------ TEXT SECTION ------

Calculating Hamming distance for two vectors in R? - r

I'm trying just to calculate the Hamming distance between two vectors in R. I'm currently attempting to use the "e1071" package, and the hamming.distance function, as follows:
library(e1071)
H <- hamming.distance(X)
Where X is a data.frame with 2 rows and (in my particular data) 667 columns, and every observation is 0 or 1.
Initially I got the error:
Error: evaluation nested too deeply: infinite recursion / options(expressions=)?
After some research, it appeared that one fix might be increasing the basic option in R. This I did via options(expressions=5000), and then tried varying values in place of the 5000. But this only produced the error:
Error: C stack usage is too close to the limit
I'm not much of a programmer, and the fixes for this most recent error appear to have to do with something inside the package e1071 possibly not being called correctly (or at the right time).
Any ideas on what I'm doing wrong? I eventually want the Hamming distances between a large number of vectors, and this was just a starting point. If this has to do with memory allocation, any suggestions for how to deal with it?

I don't know how hamming.distance works internally, but a simple way to calculate the distance for 2 vectors is just
sum(x1 != x2)
or, in this case,
sum(X[1,] != X[2,])
If the total number of vectors is not too large (up to, say, a few thousand), you could implement this in a nested loop:
n <- nrow(X)

------ RECORDED INFORMATION ------

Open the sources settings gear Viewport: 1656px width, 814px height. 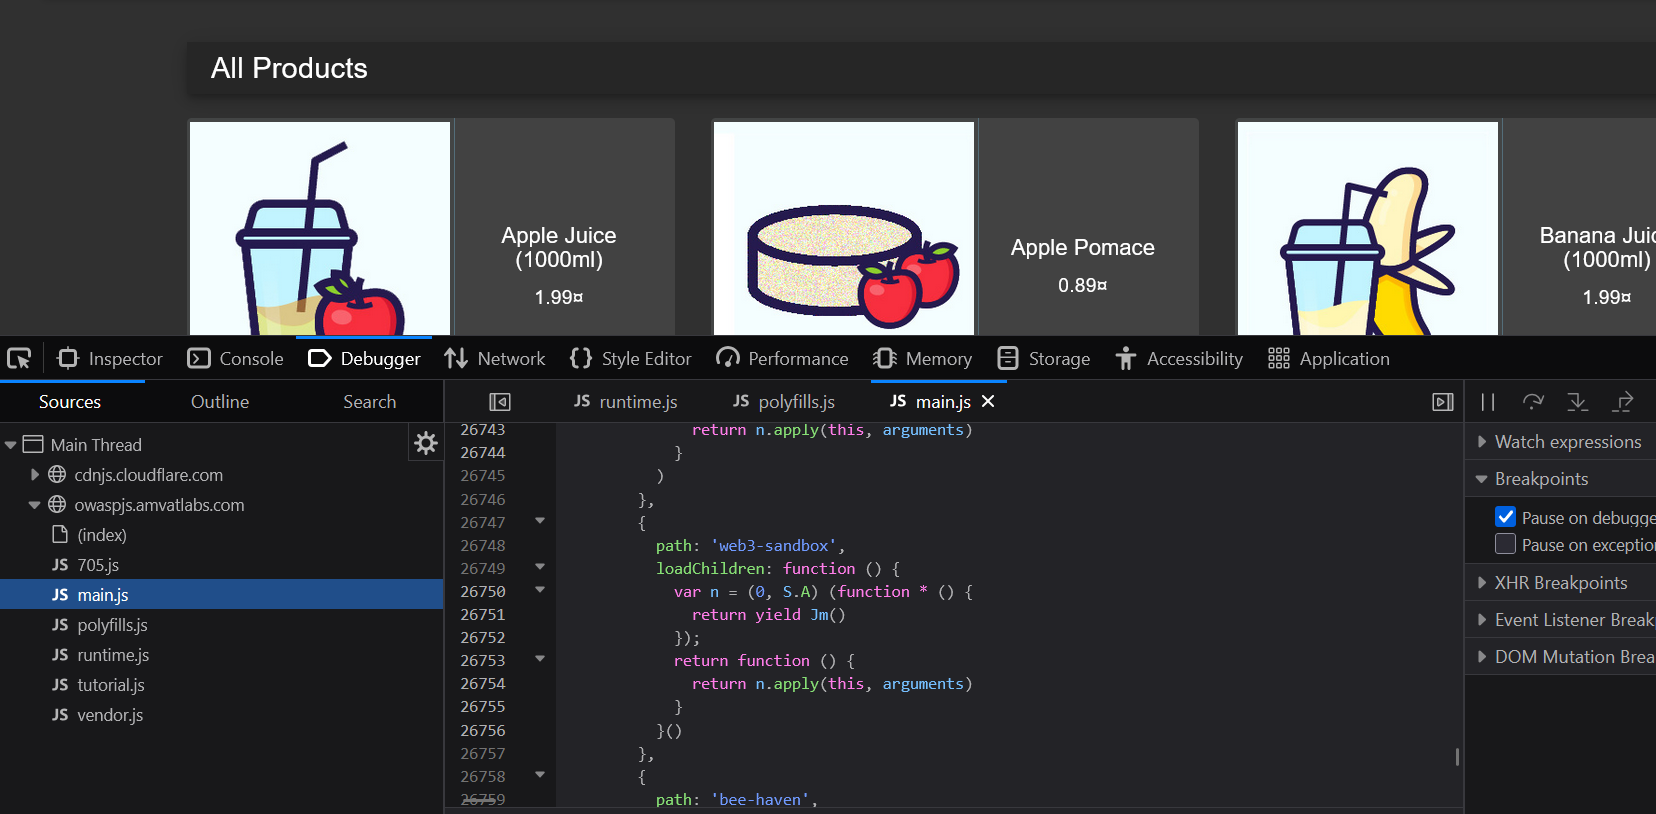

------

> _STATED EXERCISE_
Copy the Hamming distance thread again, starting at "Initially I got" and ending at "the right time).", and substitute "coder" for "programmer".

> _ANSWER TO THIS PROBLEM_
Initially I got the error:
Error: evaluation nested too deeply: infinite recursion / options(expressions=)?
After some research, it appeared that one fix might be increasing the basic option in R. This I did via options(expressions=5000), and then tried varying values in place of the 5000. But this only produced the error:
Error: C stack usage is too close to the limit
I'm not much of a coder, and the fixes for this most recent error appear to have to do with something inside the package e1071 possibly not being called correctly (or at the right time).